Vance made this disgusting charge because Walz had not deployed to a designated “combat zone.” However, he did deploy for nine months to Italy in August 2003 to support U.S. operations in Afghanistan. He once even deployed to the Arctic Circle and did other long deployments. And, as most National Guard soldiers serving as many years do, he spent hundreds of days with his units, away from his family, for monthly weekend drills and for at least two weeks every summer for training.
Walz carried the “weapons of war” six years for every one year that Vance did. He provided major leadership in a heavy artillery battalion, won proficiency honors in sharpshooting, hand grenades and other small arms. He was a warrior.
Vance did spend about six months in Iraq, mostly in an air-conditioned office writing press releases as a military journalist. He said in his 2016 memoir, “Hillbilly Elegy,” “I was lucky to escape any real fighting,” which made it sound like his combat experience was limited to perhaps just a few minor firefights.
But since he is such a stickler over semantics, it would have been more accurate to say, “I was lucky to escape any fighting,” since Vance in fact participated in no fighting at all.
Regardless, I would never disparage the service of any of my fellow military veterans and neither would Tim Walz, particularly just to score some dishonest political points. Many members of the Minnesota National Guard have come forward to heap praise on Command Sgt. Maj. Walz, and a few have also criticized his service.
But I would be willing to bet that most of the latter have Trump yard signs in front of their homes, and that definitely would not be in keeping with the finest traditions of our uniformed services, on several levels.
In my last South Dakota Standard post, I mentioned the two young Marines killed during our evacuation of Saigon; they are often mentioned as “the last U.S. military personnel to die in Vietnam.”
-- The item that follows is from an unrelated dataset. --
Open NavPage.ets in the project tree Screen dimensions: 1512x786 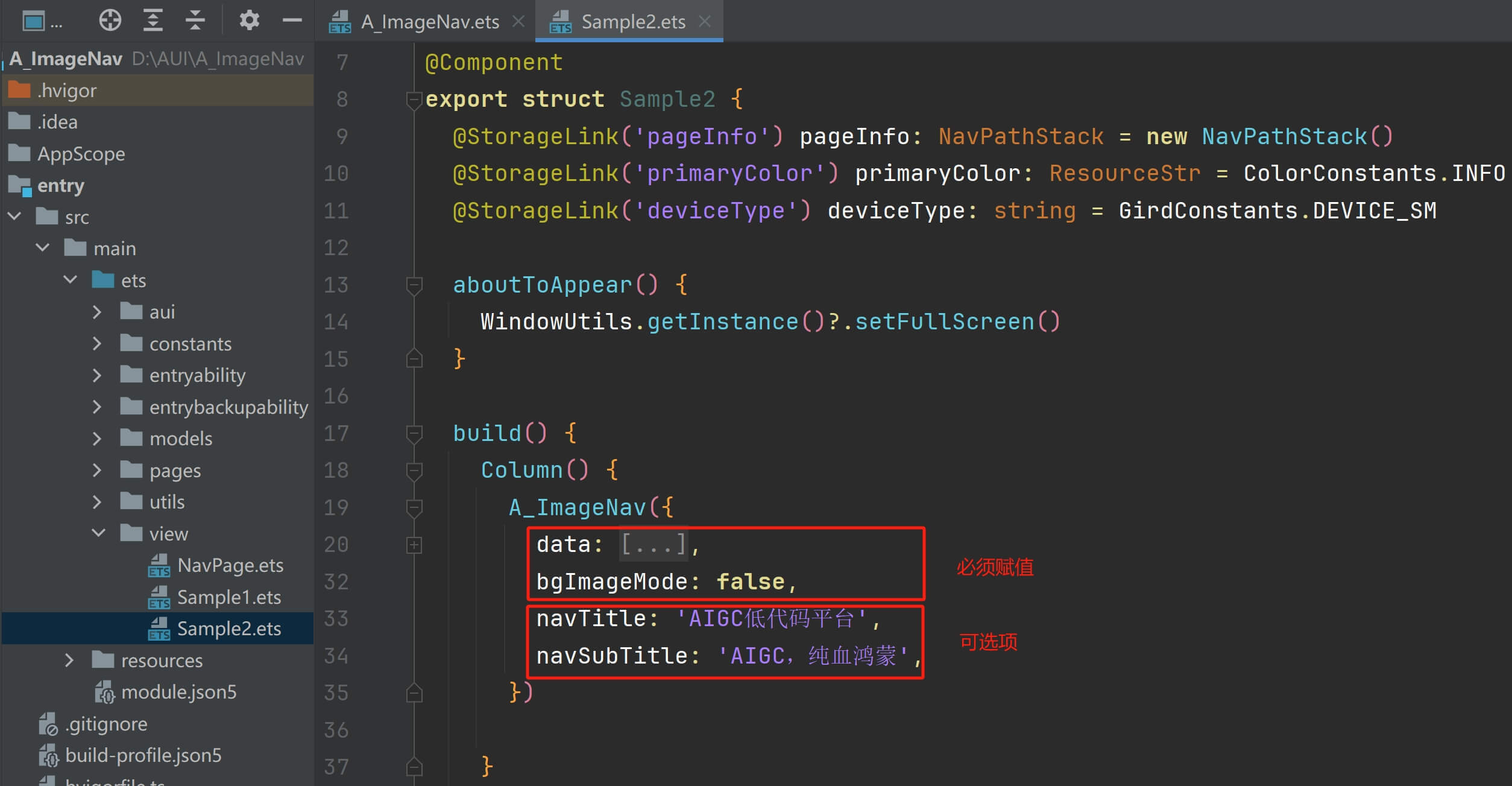(x=230, y=565)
But 50 or 60 miles south of Saigon in the South China Sea, ships of the 7th Fleet waited in the inky-black-night to recover the helicopters, both U.S. and South Vietnamese, involved in the mass evacuation. My crew and I had just landed onboard the aircraft carrier USS Hancock shortly before another CH-46D returning from rescue duties made its approach. For reasons we will never know, mechanical failure, pilot vertigo or simple exhaustion, the aircraft crashed.
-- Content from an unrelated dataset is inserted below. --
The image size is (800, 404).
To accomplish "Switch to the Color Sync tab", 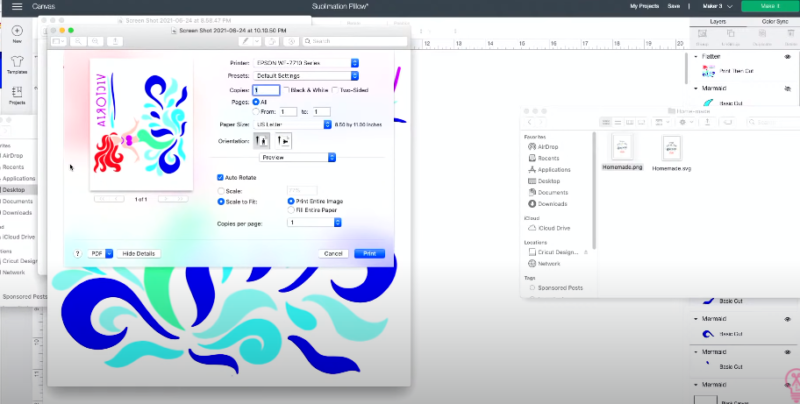I will (774, 20).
Another aircraft saved the two crewmen but the pilots, 1st Lt. Michael Shea, and Capt. William Nystul, were lost to a dangerous and unforgiving sea. Were these pilots’ deaths combat-related enough to satisfy Sen. Vance’s personal criteria?
The fact of the matter is that more military deaths are usually caused by training or accidents rather than being combat-related. For example, between 2006-18, 31.9 percent of military deaths were the result of accidents whereas only 16.3 percent of service members who died during that time were killed in a “combat zone.”
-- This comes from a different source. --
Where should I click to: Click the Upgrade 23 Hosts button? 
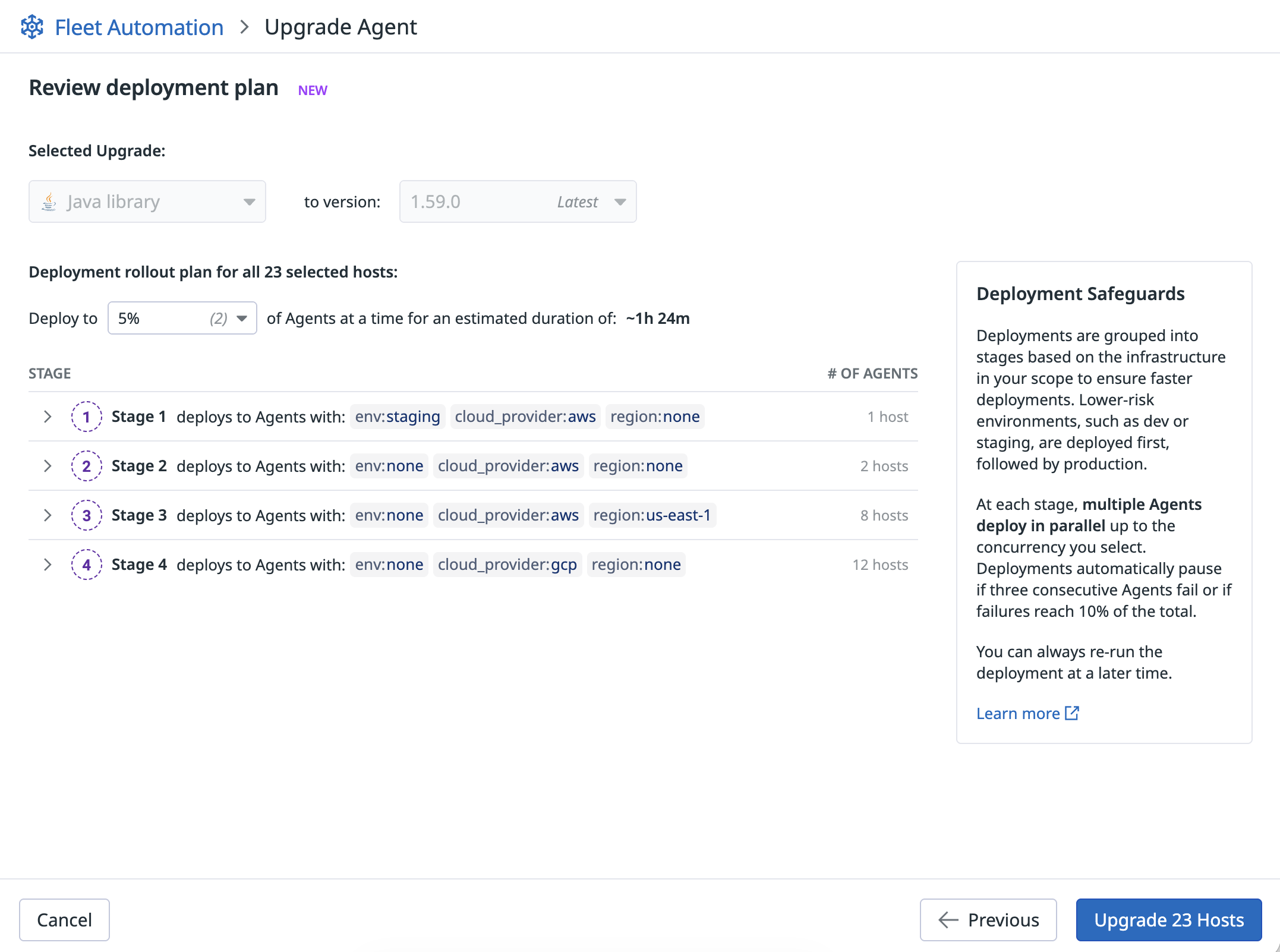1168,920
Tim Walz was in the “danger zone” for 24 years. Vance’s comments about all this demonstrates how alarming it is to even consider that the young, dishonest, and inexperienced JD Vance, if elected with 78-year-old Donald Trump, could be just a Big Mac-induced heart attack away from becoming the commander-in-chief of our dedicated armed forces.
Jim Petersen was a Marine Corps officer during the Vietnam era for eight years, served 10 years in the USCG mostly as director of federal law enforcement at USCG Air Station Miami, and retired from the 1085th Medical Company, Air Ambulance, South Dakota National Guard.